Welcome!

This blog provides commentary on interesting geological events occurring around the world in the context of my own work. This work is, broadly, geological fluid dynamics. The events that I highlight here are those that resonate with my professional life and ideas, and my goal is to interpret them in the context of ideas I've developed in my research. The blog does not represent any particular research agenda. It is written on a personal basis and does not seek to represent the University of Illinois, where I am a professor of geology and physics. Enjoy Geology in Motion! I would be glad to be alerted to geologic events of interest to post here! I hope that this blog can provide current event materials that will make geology come alive.
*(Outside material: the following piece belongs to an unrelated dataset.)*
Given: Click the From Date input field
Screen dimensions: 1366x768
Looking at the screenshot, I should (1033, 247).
Banner image is by Ludie Cochrane..

Susan Kieffer can be contacted at s1kieffer at gmail.com


Thursday, May 16, 2013

Have a cuppa'.....2-billion year old water?? Probably best not to drink....
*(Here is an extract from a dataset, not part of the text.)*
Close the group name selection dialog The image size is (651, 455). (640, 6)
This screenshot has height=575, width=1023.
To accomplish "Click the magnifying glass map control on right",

Gas bubbles out through water in
the bottom of a deep mine in Timmons, Ontario, This image
is from the CNN blog site found here.
Unless you want a dose of salt and probably copper and zinc as well, you wouldn't want to drink this stuff. And, instead of the nice fizz of carbon dioxide used in soda pop on earth, this gas is a nasty mixture of methane, hydrogen, nitrogen and helium. Probably stinks.
     While the CNN blog (referred to in the figure caption) plays up the implications for ancient life (none has yet been found in this water) and hence ancient life on Mars hidden in deep old pockets of water, the Nature article** is of interest for other reasons. The abstract points out that old fluids are generally studied in very small amounts--as fluids, called "fluid inclusions," trapped in crystals at the time of growth of the crystal. Until this paper, ancient fluids have not been found outside of these inclusions, for example on the surfaces of minerals at their interfaces, or in fractures in the rock. As the crust deforms throughout geologic time, these fluids move around and come to be preserved in pockets.  In one system 2.8 km below the surface in a gold mine in South Africa, fluids that are several tens of millions of years old contain "extant chemoautotrophic microbes". What does that mouthful mean? "Extant" means "still surviving," and "chemoautotrophic" means that these organisms obtain their energy from chemical reactions such as hydrogen sulfide, sulfur, ferrous iron, molecular hydrogen, and ammonia, and that they use CO2 for the carbon to make organic molecules. Bacteria and archaea that live in hostile environments such as deep sea vents are often chemoautotropes.
     The authors of the article sampled fluids 2.4 km below the surface in crystalline rocks that are about 2.7 billion years in age. The Timmins mine is in a massive sulphide deposit producing copper and zinc ores. The fluids sampled discharge from exploration boreholes that have flow rates of 0.1 to over 2 liters per minute. Xenon and radiogenic noble-gases in these fluids provide evidence that these fluids have been isolated for at least a billion years, and possibly as long as 2.64 billion years. While they have not (yet, at least) found evidence for life in these fluids, the paper stresses that the fluids are of a composition capable of supporting life, and that the fact that they can be isolated in the earth's crust for these long times "may require changes in our understanding of the extent of the Earth's crust that may be habitable." By analogy, the authors speculate that similar fluids could be in the tectonically quiet geologic terrains on Mars for similar periods of time.


**Holland, G., and others, "Deep fracture fluids isolated in the crust since the Precambrian era," Nature, 497, 16 May 2013, page 357.